**AIM OF THE TASK:** Among the lines below, count those containing the word "will". Give the number only.

**INPUT MATERIAL:**

··········

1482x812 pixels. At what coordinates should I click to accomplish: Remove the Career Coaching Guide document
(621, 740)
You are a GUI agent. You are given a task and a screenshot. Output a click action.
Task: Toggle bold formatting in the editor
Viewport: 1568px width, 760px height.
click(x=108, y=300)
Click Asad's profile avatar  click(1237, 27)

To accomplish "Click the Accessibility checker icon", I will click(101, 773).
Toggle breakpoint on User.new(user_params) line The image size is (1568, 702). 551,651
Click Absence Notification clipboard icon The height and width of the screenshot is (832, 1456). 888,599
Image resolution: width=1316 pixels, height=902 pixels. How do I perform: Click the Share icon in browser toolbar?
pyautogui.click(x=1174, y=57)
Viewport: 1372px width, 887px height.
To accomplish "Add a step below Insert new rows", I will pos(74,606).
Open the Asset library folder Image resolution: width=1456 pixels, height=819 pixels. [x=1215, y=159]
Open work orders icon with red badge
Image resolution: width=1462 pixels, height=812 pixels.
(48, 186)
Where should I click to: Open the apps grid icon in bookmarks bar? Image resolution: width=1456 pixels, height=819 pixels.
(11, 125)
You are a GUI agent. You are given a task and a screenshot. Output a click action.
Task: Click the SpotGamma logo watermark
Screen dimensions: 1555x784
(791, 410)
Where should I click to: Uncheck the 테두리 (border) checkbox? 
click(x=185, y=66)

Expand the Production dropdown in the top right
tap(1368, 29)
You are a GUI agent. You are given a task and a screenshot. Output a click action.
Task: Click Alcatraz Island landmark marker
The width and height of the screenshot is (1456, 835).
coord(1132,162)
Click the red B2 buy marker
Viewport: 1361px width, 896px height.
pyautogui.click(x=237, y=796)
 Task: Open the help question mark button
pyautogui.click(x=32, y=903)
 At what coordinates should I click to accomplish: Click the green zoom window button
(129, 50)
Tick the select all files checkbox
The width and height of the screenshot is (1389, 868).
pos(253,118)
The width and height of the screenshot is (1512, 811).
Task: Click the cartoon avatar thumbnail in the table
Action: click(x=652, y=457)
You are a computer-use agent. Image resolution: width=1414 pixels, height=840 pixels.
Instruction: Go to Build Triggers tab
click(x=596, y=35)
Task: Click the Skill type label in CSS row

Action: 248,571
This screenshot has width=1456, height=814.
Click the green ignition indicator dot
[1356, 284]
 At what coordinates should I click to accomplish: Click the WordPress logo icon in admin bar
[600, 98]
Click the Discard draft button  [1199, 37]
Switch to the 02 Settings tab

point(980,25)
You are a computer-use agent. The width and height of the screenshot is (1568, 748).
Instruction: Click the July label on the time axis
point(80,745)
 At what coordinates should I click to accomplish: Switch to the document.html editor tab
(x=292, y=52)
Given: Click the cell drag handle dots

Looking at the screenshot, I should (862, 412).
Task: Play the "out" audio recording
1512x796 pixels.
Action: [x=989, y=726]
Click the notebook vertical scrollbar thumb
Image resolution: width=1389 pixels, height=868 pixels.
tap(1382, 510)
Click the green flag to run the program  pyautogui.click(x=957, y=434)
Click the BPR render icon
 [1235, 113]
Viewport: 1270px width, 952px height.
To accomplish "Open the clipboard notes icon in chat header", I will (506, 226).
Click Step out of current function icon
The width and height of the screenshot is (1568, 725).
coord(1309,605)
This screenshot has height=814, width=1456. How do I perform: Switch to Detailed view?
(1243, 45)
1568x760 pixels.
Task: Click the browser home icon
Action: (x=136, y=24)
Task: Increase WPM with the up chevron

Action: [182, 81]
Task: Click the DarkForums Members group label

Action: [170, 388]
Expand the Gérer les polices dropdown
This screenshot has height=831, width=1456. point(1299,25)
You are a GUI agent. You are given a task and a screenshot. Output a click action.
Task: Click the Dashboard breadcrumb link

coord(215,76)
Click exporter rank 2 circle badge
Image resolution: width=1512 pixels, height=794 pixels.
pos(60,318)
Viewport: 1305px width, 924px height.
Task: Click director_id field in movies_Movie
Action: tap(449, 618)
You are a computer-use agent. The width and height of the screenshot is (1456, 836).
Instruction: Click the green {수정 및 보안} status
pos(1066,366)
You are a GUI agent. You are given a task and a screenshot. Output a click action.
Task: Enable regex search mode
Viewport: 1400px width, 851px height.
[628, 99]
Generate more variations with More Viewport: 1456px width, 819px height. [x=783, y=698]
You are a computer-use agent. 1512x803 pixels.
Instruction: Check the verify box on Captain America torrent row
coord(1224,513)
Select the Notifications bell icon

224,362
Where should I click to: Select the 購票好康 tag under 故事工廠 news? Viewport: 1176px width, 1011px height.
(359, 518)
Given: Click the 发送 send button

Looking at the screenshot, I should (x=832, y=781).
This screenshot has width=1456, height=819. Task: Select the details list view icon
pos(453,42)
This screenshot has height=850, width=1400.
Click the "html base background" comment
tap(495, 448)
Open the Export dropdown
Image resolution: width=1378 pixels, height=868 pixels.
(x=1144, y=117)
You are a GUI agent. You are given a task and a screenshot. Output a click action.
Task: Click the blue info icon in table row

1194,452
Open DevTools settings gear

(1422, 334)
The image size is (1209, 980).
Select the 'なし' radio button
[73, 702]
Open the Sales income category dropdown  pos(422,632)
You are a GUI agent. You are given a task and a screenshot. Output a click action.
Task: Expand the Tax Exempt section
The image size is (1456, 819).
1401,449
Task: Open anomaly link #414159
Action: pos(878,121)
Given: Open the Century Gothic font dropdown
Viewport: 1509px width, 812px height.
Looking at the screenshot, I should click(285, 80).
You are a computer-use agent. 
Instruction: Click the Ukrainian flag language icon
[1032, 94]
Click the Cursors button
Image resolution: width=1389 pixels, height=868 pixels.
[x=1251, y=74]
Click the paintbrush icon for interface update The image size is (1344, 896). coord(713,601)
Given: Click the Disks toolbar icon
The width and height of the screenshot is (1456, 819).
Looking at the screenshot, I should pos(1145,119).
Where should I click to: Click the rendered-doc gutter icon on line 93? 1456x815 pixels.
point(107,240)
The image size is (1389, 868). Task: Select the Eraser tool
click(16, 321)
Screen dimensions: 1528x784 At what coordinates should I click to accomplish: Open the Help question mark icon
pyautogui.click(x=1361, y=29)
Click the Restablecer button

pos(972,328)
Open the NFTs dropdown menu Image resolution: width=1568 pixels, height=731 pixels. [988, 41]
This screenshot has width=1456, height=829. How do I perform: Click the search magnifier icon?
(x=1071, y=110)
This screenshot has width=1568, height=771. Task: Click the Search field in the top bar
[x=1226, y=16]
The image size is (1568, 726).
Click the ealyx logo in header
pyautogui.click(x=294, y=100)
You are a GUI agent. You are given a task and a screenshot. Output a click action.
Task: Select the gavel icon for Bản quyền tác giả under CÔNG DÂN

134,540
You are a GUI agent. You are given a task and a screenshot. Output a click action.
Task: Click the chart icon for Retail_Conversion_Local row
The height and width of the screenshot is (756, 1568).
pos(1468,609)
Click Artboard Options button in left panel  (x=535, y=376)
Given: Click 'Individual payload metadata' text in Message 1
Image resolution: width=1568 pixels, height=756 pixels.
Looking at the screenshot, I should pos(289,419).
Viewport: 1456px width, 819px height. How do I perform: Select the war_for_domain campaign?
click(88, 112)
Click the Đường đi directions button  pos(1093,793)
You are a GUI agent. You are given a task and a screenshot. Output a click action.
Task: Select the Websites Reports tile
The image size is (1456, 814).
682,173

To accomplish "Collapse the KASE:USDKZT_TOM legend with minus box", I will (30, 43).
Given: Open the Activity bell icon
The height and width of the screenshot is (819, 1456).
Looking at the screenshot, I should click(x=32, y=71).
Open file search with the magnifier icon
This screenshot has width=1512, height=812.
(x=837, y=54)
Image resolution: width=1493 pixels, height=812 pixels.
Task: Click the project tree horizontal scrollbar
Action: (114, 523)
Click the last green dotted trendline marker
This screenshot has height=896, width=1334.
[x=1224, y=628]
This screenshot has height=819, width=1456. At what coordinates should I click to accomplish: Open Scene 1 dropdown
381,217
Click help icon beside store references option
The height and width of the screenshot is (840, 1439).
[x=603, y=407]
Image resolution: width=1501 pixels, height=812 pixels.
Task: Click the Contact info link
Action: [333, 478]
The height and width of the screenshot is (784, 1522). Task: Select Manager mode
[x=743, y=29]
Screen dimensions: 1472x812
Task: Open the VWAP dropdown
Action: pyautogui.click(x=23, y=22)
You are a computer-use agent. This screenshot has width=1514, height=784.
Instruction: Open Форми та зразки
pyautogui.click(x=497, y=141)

··········

**RESPONSE AREA:** 4